• _Exercise_
Where the data below has the string "blue", return the whole line.

[Stored data entries]
*****
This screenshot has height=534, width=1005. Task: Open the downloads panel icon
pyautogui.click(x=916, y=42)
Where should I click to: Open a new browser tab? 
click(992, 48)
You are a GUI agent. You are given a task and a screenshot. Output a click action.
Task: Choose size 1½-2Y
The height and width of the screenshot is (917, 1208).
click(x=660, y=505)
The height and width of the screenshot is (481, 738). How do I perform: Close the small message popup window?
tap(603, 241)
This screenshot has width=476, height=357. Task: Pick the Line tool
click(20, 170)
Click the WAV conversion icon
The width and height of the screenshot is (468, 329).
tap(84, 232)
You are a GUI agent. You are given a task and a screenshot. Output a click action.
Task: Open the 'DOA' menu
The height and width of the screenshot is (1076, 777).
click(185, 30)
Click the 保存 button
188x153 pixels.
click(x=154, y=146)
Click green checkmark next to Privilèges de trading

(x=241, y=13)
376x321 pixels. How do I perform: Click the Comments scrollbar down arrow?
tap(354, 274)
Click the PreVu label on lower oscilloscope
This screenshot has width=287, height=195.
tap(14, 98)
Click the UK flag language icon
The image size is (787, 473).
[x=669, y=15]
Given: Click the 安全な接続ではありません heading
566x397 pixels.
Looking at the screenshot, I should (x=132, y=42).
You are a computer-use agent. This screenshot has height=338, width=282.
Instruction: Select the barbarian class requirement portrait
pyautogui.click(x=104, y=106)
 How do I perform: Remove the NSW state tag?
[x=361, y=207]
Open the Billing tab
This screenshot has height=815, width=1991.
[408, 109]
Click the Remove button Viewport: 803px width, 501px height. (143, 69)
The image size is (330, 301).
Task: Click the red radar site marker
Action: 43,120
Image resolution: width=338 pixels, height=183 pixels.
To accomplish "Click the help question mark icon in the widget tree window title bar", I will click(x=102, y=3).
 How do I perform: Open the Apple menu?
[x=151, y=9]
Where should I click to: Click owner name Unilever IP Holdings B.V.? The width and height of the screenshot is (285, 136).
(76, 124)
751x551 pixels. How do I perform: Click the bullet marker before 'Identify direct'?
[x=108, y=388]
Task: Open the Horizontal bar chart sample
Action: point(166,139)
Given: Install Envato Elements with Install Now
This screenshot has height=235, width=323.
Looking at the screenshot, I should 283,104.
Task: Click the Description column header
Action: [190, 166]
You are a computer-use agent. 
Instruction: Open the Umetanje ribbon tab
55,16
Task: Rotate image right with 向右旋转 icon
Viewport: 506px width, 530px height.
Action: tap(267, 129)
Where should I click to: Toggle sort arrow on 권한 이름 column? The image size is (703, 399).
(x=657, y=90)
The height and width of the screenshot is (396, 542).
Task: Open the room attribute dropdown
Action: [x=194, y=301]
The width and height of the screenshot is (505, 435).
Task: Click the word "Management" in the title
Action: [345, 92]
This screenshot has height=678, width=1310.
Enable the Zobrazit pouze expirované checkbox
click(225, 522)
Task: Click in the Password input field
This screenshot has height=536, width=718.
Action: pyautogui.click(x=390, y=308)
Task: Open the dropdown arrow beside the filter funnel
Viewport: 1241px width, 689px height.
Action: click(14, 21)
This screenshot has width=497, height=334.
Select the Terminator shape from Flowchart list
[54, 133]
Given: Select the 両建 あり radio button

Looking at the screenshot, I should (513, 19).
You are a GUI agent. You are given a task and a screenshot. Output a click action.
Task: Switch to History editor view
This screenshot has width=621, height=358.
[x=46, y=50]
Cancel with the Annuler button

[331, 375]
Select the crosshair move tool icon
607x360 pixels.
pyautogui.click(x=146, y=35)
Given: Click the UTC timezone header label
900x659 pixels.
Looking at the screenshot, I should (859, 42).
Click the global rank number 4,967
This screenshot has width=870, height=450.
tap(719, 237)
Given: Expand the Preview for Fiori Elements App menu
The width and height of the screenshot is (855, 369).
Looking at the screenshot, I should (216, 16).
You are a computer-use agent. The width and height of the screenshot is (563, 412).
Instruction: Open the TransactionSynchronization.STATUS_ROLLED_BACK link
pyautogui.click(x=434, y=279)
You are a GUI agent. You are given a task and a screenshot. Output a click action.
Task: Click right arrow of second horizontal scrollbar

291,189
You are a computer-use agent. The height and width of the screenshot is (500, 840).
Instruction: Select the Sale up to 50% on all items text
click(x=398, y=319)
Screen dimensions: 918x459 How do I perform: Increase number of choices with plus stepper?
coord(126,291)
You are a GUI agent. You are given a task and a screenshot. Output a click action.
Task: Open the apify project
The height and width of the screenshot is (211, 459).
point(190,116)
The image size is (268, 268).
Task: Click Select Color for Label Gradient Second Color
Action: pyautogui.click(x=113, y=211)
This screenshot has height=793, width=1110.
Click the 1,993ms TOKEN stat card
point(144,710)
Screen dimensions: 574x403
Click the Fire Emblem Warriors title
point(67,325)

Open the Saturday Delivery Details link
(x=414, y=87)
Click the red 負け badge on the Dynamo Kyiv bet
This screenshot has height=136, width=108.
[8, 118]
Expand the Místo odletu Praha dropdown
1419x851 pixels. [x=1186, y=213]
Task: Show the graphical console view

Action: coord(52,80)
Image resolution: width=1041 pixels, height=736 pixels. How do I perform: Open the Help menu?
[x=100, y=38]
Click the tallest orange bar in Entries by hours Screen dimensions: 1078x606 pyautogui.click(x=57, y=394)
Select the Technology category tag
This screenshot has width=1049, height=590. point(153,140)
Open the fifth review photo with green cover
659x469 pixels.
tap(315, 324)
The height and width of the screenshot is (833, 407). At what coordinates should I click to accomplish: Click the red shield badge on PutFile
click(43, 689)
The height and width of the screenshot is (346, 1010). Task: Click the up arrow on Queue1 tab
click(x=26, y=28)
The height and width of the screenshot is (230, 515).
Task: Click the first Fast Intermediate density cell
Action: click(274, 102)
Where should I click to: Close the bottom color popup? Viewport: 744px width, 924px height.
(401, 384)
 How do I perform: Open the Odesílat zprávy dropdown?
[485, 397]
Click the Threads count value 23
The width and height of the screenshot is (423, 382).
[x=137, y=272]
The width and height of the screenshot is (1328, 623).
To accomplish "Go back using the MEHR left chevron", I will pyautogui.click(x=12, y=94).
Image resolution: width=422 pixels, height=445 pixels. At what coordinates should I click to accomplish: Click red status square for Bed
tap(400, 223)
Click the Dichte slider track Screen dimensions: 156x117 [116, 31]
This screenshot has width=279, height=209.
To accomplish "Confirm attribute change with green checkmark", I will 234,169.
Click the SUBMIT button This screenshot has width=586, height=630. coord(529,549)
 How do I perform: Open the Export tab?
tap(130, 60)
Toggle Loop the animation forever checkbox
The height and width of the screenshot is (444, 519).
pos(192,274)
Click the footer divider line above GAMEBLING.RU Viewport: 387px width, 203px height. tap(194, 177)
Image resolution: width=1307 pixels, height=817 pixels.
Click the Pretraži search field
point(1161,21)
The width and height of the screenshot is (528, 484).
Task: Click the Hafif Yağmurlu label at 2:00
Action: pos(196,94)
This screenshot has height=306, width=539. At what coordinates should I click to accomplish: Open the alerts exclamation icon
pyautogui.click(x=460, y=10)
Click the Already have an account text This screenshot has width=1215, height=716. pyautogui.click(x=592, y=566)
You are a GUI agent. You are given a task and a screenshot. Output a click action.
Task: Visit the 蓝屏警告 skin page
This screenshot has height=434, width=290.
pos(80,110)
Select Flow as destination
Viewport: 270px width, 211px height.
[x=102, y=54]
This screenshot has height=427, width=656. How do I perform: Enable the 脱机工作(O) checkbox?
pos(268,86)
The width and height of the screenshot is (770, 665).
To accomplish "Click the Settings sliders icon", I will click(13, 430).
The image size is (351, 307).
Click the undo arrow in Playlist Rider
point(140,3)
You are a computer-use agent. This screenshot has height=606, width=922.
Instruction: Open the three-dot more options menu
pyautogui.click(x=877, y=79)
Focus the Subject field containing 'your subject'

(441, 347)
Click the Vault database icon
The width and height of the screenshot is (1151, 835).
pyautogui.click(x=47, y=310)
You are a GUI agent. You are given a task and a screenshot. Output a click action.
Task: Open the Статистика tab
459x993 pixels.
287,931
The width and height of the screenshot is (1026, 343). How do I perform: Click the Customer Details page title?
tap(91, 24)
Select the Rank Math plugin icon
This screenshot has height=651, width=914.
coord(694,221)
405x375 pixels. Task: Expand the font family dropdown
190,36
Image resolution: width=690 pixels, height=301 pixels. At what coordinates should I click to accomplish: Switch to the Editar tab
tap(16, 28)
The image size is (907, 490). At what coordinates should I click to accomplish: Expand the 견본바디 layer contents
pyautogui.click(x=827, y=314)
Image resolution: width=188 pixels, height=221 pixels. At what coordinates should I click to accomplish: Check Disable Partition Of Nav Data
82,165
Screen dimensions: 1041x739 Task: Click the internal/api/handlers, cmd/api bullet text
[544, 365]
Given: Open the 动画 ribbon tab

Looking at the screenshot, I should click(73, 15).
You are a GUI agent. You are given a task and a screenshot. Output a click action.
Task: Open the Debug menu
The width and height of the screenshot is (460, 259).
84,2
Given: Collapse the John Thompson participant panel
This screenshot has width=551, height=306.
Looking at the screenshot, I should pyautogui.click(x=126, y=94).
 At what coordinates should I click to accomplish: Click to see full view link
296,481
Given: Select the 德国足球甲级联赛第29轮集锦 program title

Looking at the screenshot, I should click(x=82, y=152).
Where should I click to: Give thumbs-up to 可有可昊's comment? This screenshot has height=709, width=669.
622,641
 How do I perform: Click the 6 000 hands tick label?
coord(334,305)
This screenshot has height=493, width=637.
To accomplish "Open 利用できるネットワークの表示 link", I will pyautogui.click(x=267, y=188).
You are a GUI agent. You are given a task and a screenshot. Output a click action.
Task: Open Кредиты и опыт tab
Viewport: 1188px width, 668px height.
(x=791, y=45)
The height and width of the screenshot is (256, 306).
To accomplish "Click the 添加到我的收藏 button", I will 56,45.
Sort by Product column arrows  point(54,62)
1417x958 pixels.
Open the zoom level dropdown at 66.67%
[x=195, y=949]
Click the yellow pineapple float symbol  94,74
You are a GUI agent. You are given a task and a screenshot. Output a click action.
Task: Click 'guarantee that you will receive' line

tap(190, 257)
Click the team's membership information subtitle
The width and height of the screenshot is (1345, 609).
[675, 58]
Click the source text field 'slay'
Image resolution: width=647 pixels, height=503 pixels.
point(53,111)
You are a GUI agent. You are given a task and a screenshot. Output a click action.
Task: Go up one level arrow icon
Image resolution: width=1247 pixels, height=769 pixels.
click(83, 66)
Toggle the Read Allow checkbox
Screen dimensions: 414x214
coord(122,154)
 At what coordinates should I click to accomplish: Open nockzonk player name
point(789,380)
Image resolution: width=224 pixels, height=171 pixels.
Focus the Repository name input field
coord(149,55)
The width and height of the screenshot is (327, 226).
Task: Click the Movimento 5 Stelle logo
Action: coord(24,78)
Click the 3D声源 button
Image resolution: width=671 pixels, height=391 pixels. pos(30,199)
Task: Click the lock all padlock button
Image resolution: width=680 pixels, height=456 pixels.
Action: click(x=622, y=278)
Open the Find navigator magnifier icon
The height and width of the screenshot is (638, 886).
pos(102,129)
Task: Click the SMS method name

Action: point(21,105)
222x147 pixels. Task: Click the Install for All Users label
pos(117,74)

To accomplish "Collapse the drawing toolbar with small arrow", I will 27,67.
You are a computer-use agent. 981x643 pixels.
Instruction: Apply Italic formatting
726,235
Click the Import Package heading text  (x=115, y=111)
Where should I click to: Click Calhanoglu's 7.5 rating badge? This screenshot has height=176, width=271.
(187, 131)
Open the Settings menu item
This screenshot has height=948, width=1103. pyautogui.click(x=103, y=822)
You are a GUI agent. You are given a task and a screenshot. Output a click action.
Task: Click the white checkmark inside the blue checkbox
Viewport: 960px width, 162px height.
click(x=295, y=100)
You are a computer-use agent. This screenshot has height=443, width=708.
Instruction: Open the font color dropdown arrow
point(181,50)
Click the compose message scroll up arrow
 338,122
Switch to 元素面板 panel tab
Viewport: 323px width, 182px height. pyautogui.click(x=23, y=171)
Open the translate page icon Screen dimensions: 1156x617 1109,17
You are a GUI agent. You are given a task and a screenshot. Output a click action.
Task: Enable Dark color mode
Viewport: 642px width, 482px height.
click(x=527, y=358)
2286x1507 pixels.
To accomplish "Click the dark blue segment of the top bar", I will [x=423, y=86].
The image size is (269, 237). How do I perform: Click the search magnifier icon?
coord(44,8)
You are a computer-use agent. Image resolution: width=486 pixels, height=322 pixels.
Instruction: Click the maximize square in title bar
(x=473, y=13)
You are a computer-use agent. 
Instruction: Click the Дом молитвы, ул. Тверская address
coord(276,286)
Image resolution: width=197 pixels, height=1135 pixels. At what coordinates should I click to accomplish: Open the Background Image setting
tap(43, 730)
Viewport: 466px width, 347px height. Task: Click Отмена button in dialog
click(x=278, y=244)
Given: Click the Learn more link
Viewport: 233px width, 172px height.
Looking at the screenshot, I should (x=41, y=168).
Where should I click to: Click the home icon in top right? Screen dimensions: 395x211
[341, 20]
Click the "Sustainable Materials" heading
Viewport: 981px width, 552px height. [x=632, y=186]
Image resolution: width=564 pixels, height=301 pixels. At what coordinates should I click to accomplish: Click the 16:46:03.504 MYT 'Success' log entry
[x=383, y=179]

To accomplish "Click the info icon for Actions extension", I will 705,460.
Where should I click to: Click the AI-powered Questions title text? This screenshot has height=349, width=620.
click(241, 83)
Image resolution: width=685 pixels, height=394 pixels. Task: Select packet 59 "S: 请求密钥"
*****
• _Response_
Task: Click the white checkmark inside the blue checkbox
To accomplish "Click the dark blue segment of the top bar", I will [x=423, y=86].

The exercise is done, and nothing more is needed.